From the line containing "Image resolution: width=2420" down to the last line of the listing, quote everything word for word, and nothing else, keeping pictures out.
═════ The input ═════
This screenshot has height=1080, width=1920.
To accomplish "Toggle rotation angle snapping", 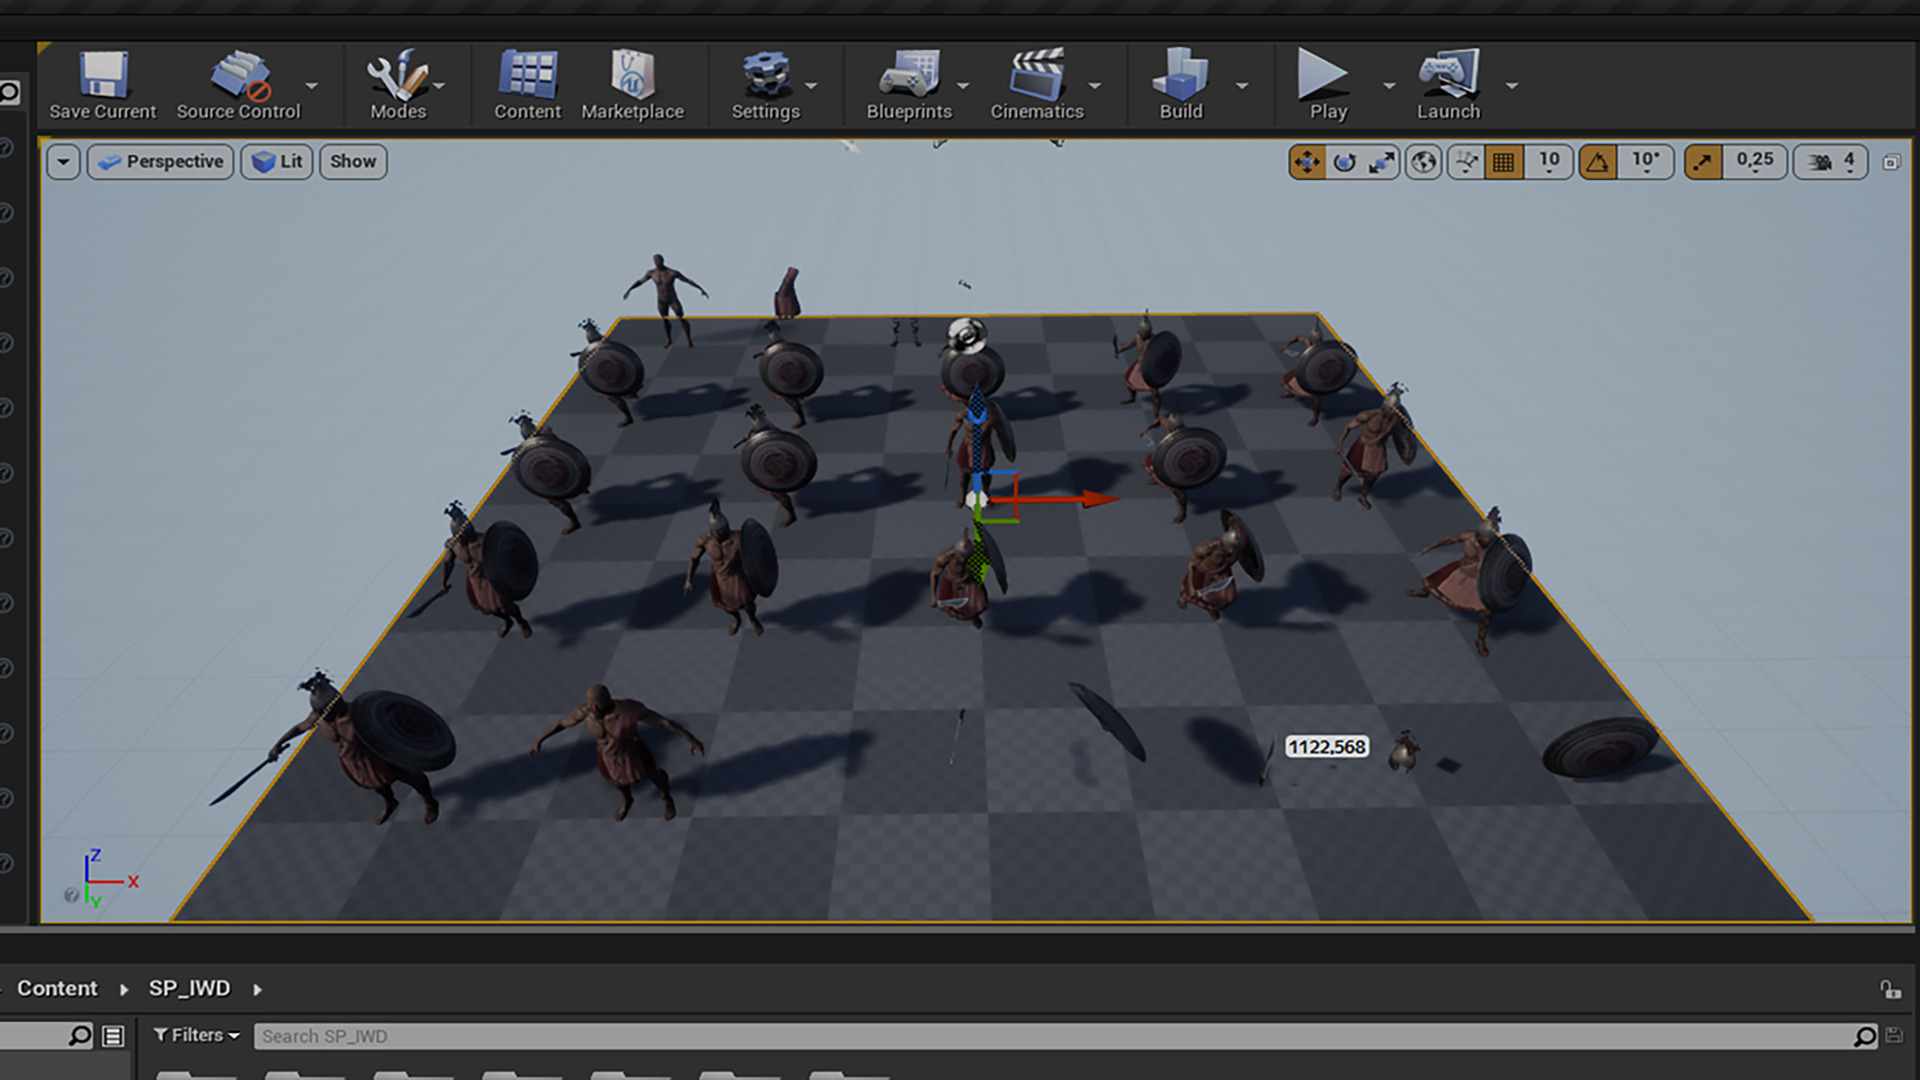I will pos(1598,162).
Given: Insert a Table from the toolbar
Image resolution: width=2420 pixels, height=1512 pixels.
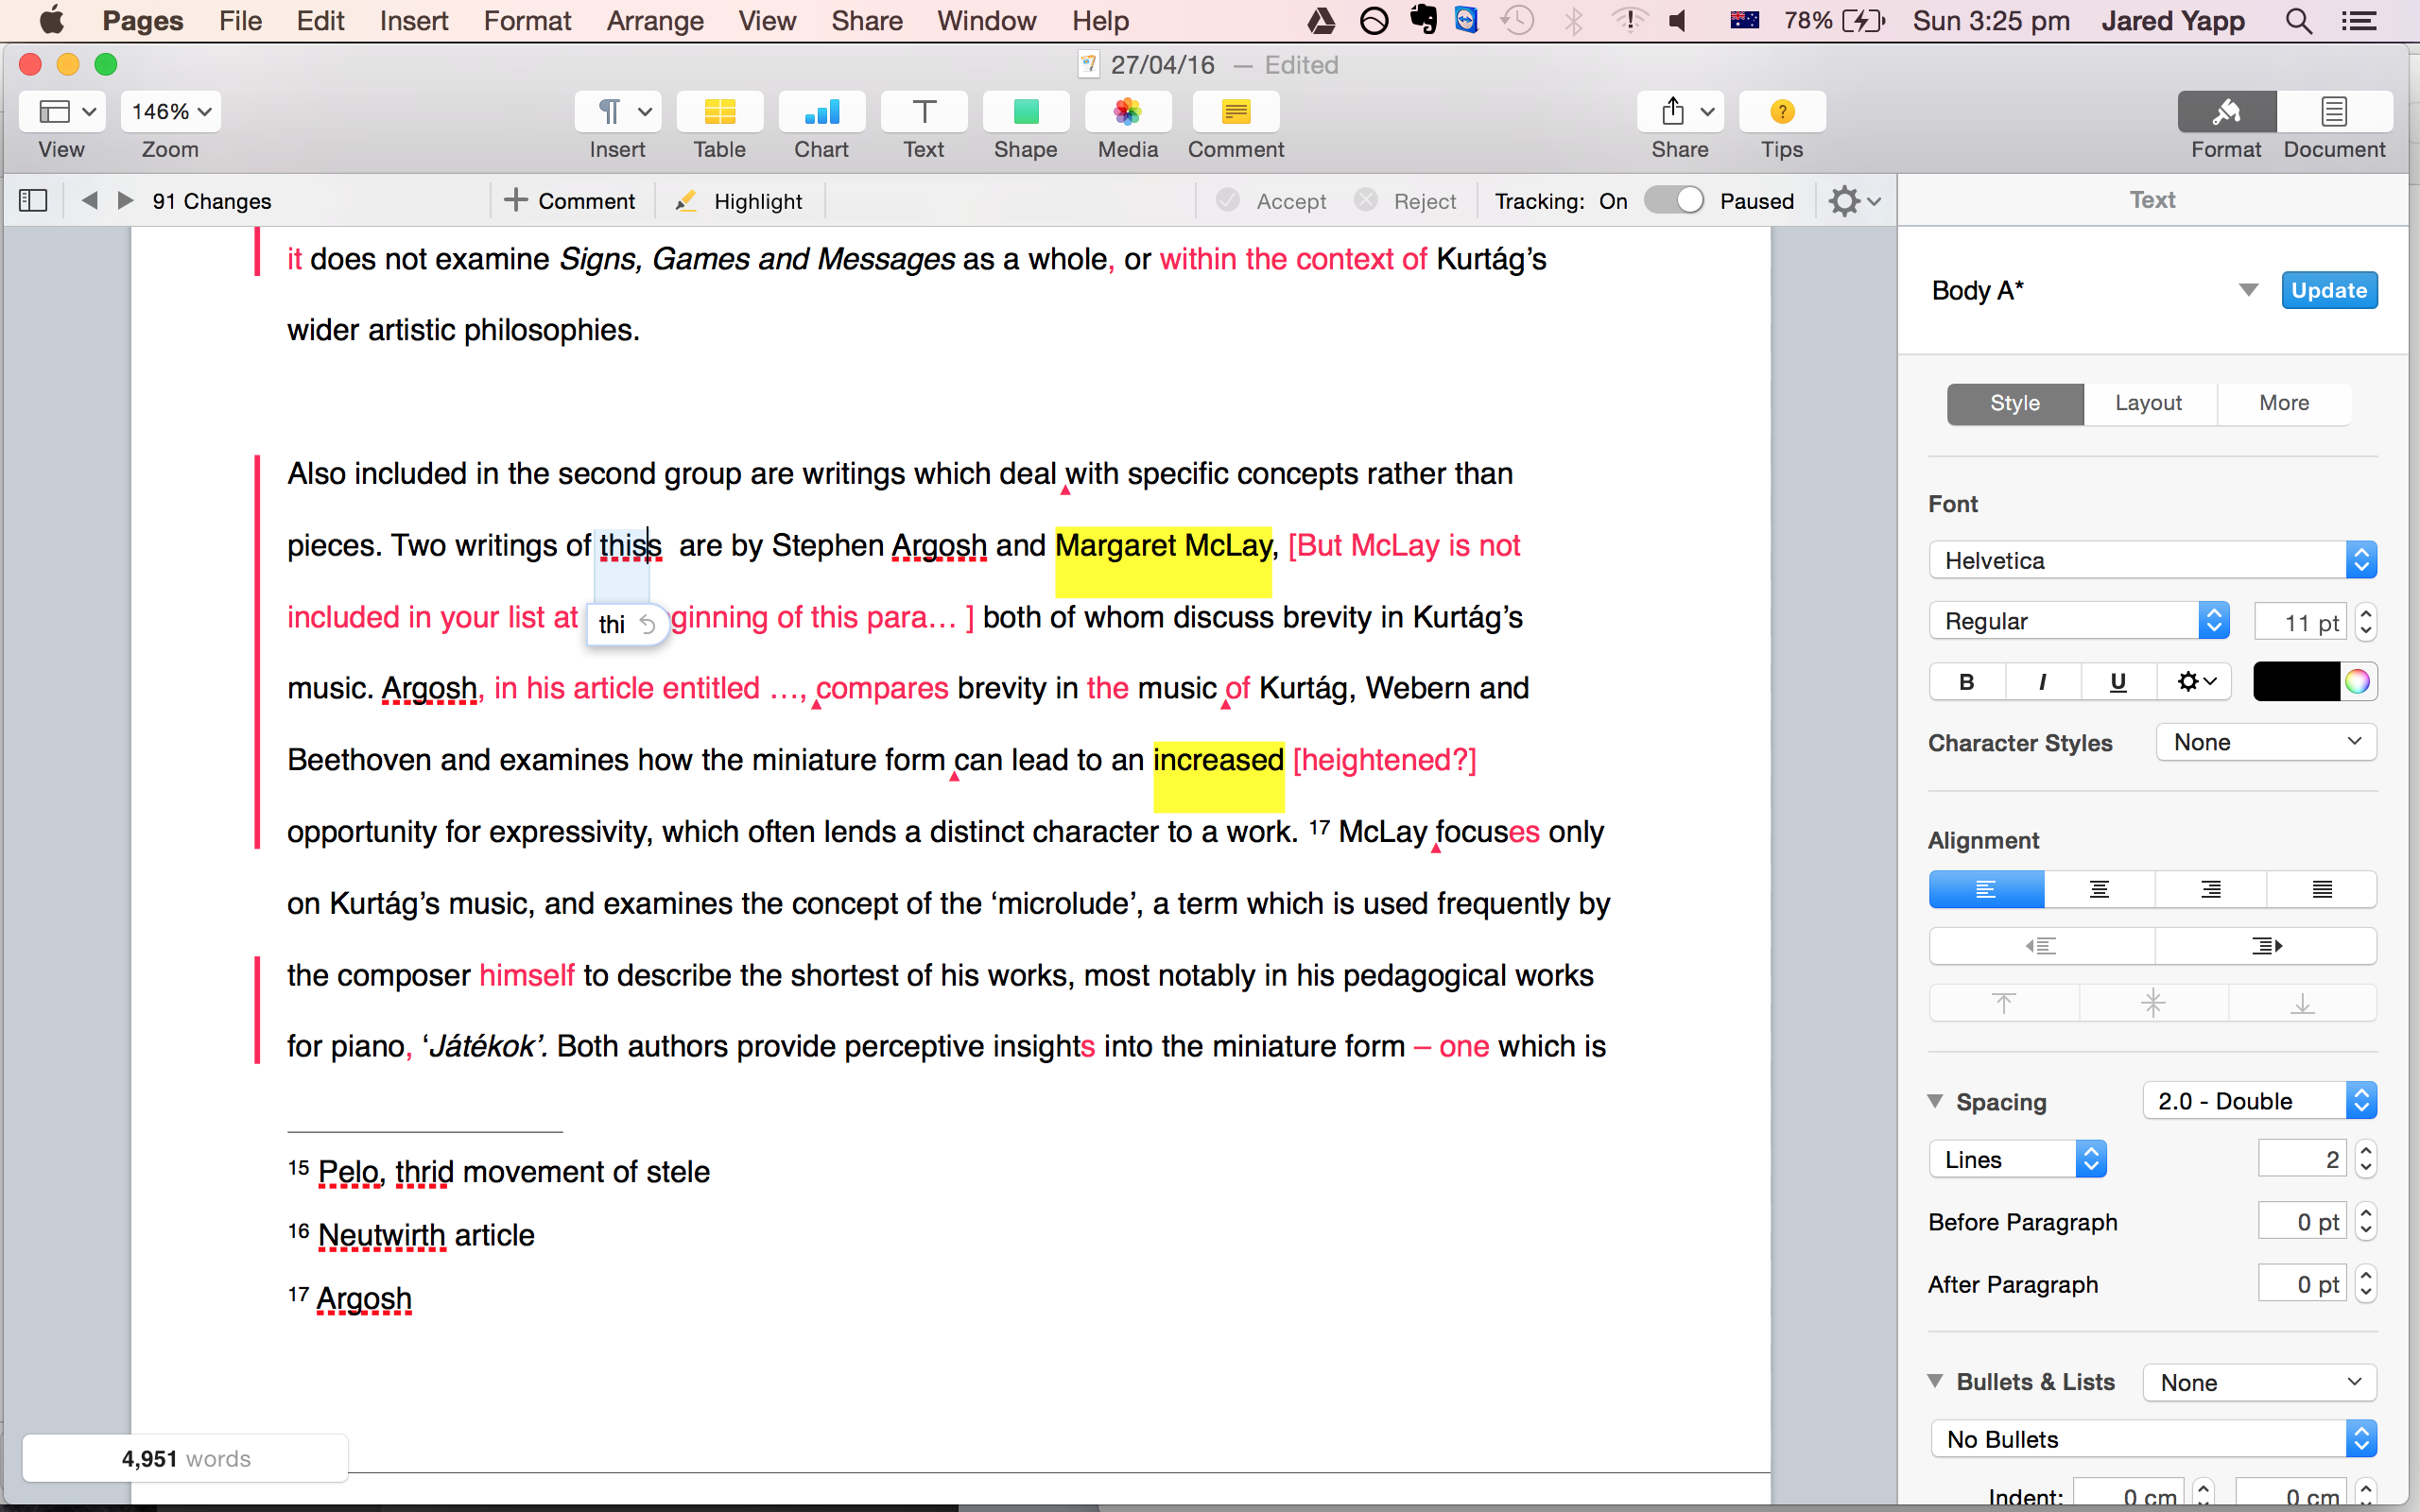Looking at the screenshot, I should [x=719, y=112].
═════
» **Reply to the exercise**:
Image resolution: width=2420 pixels, height=1512 pixels.
Looking at the screenshot, I should [x=719, y=112].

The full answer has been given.